• [SOURCE DATA]
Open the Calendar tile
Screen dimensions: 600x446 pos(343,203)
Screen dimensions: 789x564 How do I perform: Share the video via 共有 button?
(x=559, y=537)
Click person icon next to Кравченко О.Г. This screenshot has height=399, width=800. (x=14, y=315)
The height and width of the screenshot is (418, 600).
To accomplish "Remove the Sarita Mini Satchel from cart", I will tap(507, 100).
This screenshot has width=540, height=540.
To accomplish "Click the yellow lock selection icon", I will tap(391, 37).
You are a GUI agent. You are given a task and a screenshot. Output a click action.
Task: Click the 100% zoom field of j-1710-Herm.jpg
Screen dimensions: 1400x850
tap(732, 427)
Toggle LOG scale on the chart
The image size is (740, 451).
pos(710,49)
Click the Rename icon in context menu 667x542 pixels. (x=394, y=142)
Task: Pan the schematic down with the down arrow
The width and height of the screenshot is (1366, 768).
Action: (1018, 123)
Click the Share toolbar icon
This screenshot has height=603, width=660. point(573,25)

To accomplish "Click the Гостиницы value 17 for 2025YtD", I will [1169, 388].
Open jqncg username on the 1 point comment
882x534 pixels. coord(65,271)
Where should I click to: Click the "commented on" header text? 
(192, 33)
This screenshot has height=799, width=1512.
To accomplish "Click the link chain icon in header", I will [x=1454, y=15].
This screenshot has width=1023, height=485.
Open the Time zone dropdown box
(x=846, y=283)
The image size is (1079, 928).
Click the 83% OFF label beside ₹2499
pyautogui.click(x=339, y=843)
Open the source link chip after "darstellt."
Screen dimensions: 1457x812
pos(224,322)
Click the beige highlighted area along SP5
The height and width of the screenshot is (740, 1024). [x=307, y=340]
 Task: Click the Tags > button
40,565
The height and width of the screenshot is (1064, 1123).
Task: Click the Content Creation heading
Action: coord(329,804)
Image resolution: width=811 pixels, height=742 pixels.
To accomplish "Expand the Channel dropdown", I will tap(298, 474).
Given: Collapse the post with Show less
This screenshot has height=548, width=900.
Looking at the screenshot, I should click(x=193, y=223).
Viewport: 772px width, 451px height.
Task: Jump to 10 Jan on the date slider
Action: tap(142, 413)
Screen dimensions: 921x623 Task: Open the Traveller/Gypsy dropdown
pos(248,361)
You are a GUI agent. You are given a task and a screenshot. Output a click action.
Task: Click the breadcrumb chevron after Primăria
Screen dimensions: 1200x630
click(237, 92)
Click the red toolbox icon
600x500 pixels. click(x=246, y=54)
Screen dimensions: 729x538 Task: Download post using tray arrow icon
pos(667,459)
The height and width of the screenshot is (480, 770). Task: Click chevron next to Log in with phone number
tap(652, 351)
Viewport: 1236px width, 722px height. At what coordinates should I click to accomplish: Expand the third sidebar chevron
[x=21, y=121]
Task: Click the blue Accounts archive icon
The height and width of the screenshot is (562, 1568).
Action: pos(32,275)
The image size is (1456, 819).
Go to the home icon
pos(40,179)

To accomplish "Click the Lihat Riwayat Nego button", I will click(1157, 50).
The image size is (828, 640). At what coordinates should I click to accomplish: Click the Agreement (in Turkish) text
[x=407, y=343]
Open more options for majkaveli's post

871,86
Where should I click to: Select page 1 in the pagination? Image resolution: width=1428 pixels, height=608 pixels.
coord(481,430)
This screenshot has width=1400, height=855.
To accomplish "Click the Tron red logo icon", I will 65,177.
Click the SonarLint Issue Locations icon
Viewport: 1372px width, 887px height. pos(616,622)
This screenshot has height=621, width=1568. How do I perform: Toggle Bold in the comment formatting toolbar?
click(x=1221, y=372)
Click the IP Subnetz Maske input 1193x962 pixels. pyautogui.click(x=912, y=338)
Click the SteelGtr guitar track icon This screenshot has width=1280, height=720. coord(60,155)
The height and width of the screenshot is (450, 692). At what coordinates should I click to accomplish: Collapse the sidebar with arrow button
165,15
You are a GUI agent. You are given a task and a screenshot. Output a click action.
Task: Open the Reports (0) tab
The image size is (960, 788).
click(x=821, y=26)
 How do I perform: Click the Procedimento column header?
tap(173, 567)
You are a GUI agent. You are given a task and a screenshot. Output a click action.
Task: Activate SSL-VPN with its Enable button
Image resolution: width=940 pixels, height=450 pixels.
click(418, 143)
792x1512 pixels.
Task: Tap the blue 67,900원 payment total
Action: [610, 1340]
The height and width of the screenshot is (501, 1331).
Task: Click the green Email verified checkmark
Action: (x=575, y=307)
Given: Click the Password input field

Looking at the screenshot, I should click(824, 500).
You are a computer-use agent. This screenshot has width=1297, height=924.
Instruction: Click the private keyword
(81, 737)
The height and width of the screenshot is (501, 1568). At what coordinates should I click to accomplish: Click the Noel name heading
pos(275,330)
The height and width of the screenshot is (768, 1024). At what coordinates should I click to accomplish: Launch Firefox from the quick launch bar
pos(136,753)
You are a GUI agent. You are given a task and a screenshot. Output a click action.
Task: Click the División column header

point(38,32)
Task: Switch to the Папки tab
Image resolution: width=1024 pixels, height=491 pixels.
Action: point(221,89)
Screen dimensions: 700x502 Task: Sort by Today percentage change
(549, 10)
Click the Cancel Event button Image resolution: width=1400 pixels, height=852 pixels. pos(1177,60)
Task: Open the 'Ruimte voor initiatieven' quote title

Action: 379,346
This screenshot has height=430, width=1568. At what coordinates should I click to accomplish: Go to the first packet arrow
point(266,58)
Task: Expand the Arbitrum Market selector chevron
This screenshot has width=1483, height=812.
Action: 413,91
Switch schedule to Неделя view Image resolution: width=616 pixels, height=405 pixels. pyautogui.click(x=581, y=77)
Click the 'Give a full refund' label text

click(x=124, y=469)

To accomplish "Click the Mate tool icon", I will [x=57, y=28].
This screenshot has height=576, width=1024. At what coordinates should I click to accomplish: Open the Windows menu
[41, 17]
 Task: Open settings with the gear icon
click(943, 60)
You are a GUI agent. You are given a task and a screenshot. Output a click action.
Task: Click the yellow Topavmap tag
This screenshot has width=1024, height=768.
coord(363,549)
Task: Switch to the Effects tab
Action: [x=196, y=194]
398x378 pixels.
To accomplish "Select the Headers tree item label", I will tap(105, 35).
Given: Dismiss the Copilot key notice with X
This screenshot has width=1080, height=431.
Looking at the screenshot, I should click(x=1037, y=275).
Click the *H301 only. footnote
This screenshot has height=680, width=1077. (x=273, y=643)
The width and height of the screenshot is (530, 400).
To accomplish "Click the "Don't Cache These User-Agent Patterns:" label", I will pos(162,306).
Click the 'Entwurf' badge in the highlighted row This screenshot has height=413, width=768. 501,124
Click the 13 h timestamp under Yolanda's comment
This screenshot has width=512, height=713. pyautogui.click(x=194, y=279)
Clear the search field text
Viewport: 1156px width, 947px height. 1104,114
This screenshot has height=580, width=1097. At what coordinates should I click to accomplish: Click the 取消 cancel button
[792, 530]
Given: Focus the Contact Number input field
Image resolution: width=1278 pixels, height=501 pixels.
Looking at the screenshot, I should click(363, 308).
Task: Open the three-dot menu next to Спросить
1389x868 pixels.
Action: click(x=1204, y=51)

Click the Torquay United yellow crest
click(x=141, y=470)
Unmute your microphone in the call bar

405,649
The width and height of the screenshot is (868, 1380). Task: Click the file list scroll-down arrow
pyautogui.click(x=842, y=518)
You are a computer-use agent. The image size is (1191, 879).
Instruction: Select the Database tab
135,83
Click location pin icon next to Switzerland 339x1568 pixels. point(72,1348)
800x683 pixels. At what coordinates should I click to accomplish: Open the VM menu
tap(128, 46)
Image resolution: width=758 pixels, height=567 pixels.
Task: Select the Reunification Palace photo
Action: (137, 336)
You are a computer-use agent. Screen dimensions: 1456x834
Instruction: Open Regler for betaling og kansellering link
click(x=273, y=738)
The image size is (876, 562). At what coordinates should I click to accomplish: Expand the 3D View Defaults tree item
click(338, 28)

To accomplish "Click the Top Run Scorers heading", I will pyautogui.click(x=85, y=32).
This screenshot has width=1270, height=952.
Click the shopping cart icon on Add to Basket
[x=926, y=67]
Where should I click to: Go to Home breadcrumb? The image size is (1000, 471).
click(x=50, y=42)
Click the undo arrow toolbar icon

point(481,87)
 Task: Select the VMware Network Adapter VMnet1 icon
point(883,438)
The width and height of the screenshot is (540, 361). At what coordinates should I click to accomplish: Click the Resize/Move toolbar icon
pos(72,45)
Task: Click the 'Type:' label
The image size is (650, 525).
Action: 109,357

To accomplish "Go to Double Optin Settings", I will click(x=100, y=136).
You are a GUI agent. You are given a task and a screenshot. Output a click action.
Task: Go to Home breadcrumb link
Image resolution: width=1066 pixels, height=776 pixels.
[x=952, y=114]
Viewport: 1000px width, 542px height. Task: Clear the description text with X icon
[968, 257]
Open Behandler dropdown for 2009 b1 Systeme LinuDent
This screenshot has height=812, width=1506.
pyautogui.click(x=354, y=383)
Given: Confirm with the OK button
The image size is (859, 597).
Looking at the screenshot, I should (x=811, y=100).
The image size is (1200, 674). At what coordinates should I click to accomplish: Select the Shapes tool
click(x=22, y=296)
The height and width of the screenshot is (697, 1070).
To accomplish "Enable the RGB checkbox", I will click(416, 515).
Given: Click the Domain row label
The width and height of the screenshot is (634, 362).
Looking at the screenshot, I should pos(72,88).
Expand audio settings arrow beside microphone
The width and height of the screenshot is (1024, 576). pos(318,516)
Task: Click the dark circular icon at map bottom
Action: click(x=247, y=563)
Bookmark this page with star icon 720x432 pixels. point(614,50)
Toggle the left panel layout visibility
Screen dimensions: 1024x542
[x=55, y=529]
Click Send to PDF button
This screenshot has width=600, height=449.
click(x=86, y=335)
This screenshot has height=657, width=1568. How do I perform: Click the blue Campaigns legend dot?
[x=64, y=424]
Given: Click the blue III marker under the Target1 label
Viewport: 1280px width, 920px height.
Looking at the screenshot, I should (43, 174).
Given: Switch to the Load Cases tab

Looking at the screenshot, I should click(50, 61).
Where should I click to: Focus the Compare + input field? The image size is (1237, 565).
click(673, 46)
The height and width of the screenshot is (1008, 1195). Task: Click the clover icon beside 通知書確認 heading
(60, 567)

• [ASSIGNMENT]
Search the listing above for the word "after", and copy every line that has it.

• [RESPONSE BELOW]
Open the source link chip after "darstellt."
Task: Click the breadcrumb chevron after Primăria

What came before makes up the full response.